STU: Didn't Holdren say something like that?

JOE: Yeah, in the book that he came out in the Seventies.

GLENN: Do you believe that?

STU: Yeah, no.

GLENN: I don't believe that for a second.

STU: But, like, if you said, for example, what can we do to increase this business line and we had some sort of memo that went out that had a bunch of options, that doesn't mean you are agreeing with our options that we're supplying you.

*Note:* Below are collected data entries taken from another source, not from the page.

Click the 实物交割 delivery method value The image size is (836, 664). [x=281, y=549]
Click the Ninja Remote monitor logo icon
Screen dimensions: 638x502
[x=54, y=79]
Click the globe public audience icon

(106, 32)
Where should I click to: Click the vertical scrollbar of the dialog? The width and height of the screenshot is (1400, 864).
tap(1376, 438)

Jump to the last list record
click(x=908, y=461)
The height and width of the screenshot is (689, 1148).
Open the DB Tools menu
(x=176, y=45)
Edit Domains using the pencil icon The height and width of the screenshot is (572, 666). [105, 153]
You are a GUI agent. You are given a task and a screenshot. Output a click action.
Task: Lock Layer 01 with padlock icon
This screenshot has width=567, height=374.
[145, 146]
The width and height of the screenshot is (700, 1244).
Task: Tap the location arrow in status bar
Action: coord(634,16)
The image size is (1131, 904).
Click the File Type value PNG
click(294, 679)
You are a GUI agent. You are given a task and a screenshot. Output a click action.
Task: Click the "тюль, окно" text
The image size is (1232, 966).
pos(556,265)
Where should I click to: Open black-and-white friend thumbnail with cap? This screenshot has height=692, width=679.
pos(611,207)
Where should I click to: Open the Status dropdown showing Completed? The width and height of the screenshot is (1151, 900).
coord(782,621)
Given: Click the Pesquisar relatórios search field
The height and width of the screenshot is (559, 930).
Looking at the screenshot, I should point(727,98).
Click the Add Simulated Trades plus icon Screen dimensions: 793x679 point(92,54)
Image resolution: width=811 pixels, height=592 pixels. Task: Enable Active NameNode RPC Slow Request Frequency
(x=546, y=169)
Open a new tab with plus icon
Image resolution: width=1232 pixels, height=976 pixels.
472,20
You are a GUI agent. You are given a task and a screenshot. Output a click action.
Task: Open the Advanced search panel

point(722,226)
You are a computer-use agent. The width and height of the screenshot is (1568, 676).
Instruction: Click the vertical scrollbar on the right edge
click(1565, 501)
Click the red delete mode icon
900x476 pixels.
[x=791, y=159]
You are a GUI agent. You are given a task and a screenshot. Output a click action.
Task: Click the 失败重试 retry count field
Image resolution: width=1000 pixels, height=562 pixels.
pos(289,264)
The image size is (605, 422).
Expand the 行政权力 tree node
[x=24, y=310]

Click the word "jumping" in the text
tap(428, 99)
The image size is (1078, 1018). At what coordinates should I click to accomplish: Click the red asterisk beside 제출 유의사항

GLENN: You wouldn't do this, you wouldn't do this: Hey, guys, we're struggling in our web business and what can we do in our web business. You would not produce a memo that says, "Porn: We should do Glenn Beck porn sites." You'd never do that.

STU: (Laughing).

GLENN: I'd fire you! I'd look at my business partner and I'd say, this guy does not get it.

STU: Right, yes.

GLENN: That's the point here. You don't issue memos and, you know, long complex memos that say, this one would be like, "And here are the pictures that we would post online and here's another link of the kind of stuff I'm thinking ‑‑ you wouldn't do that.

STU: Here are twelve resumes for the girls.

GLENN: And I've got a few of them chained in my basement right now. I'm taking photos just in case we decide to do that.

STU: They are clearly not diametrically opposed from going around the normal processes to get what they want done.

GLENN: Okay.

STU: There's certainly no ‑‑ there's no argument on that, is there? This is what they do.

GLENN: Internal memoranda: Help us do the thinking that leads to important changes. Yes. That's why you don't have, "We should do porn sites." They help us do the thinking that leads to important changes. Some of them are adopted and others are rejected. Our goal is to implement policies wisely and well to strengthen all aspects of our mission. The choices we have made so far have strengthened both the enforcement and services side of USCIS. Nobody should mistake deliberation and exchange of ideas for final decisions. To be clear, the Department of Homeland Security ‑‑ you ready? ‑‑ will not grant deferred action or humanitarian parole to the nation's entire illegal immigrant population.

See, now, this is something I've got a problem with. Something in that sentence sticks out to me: We will not grant deferred action or humanitarian parole to the nation's entire illegal immigration population. Oh, well, I feel better. Then dismiss it. They are looking for ways with Cass Sunstein to grant amnesty, and they will do it one piece at a time. What are they doing with cap and trade? It's coming, one piece at a time. What are they doing with ‑‑ we didn't just turn into a dictatorship. We didn't ‑‑ we're not turning into a communist country. Nobody's voting on, "Hey, should we take all of the wealth and give it to somebody else?" We didn't even vote on that! And if we would have voted on redistribution of wealth, we would have said no. That's why they kept it under the table. That's why when I said healthcare is nothing more than redistribution of wealth, because that's what the president said, and then he denied it. Well, as soon as he starts to appoint somebody to redistribute healthcare, they talk about openly that it, of course, must, must be redistribution of wealth. Healthcare. He wouldn't have voted for it. They do it one piece at a time. That's why Cass Sunstein is so dangerous.